-------- Provided passage

At the Asia–Europe Meeting held in Vientiane, Laos on 2012, Philippine President Benigno Aquino III and the then President of the Swiss Confederation Eveline Widmer-Schlumpf discussed Switzerland's proposal for a free trade agreement with the European Free Trade Area (EFTA) and affirmed the potential and viability of such a mechanism to enhance economic relations between the Philippines and the EFTA of which Iceland is part of the said multilateral organization. Iceland is the 171st largest trading partner of the Philippines with US$85,996 worth of exports.

Geothermal developer Envent Holding Philippines, Inc., a joint venture of Geysir Green Energy and Reykjavík Energy Invest of Iceland, entered into a Public-Private Partnership agreement in the establishment of the 49-megawatt Biliran geothermal facility in the Visayas which costs approximately US$150 million; however due to the Eurozone and Icelandic financial crisis, Orka Energy Holdings Ehf took over its financial commitments and obligations to the project and the Philippine Government, through the Department of Energy, expects that the drilling of exploration wells will commence sometime in 2013. The said project will benefit five electric cooperatives in Biliran and Leyte islands, and about 1.9 million residents. Iceland and the Philippines are two of the largest producers of geothermal energy for power generation in the world, ranking 7th and 2nd, respectively.

----------------
-------- Entries shown

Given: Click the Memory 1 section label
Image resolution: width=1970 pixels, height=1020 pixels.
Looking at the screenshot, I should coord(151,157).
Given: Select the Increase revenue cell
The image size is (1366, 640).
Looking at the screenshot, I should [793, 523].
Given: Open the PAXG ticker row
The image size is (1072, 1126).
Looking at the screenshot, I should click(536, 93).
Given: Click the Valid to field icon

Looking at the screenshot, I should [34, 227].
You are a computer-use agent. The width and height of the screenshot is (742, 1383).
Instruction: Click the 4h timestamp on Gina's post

----------------

**Exercises**
[A] In the passage on Philippines–Iceland relations, what is the planned capacity of the Biliran geothermal facility?
[B] Continue the passage on Philippines–Iceland relations past its final sentence.
The records have no connection to the passage on Philippines–Iceland relations.

**Results of the exercise**
[A] 49 megawatts.

[B]
==Labor and migration==

===Labor===
At the time Honorary Consulate of the Philippines in Reykjavík was under the jurisdiction of the embassy in London, United Kingdom, the Labor Office Attaché entered into an agreement in 2007 with regards to the newly implemented labor immigration policies in Iceland. It tackles about the issuance of work/residence permits and the non-requirement of Icelandic language in obtaining visas, and other labor standards that benefits both Filipinos seeking employment and the Icelandic economy, as well as addressing the shortage of Icelandic workforce.

===Migration===
There are currently 2,241 Filipinos, of which 1,240 are Icelandic citizens, residing in Iceland as of 2021. Filipinos are the largest Asian population and the fifth largest among other foreign nationalities in the country to date. Most Filipinos tend to settle in the Capital Region, however there are certain Filipinos that reside in the rural areas such as Kirkjubæjarklaustur. On the other hand, there are 17 registered persons with Icelandic citizenship who are residing in the Philippines as per 2020 Census.

The Filipino migration to Iceland from the past 20 years has primarily been caused by the economic boom. Iceland, being a small country with less than half a million people, needed to outsource in order to satisfy its demands in production, services, and construction. This has opened doors for many Filipinos, coming from a developing country. On the other hand, it was not always work that encouraged Filipinos to move to Iceland. Aside from work, one key reason for migrating to Iceland is family reunification.

==Philippine drug war==
Iceland was not supportive of the Philippine drug war, President Rodrigo Duterte's campaign against illegal drugs in his country. Iceland is critical of the killings linked to the campaign.

Iceland has led calls for an independent body to probe on the killings at the United Nations Human Rights Council at least in three occasions in 2017, 2018 and 2019.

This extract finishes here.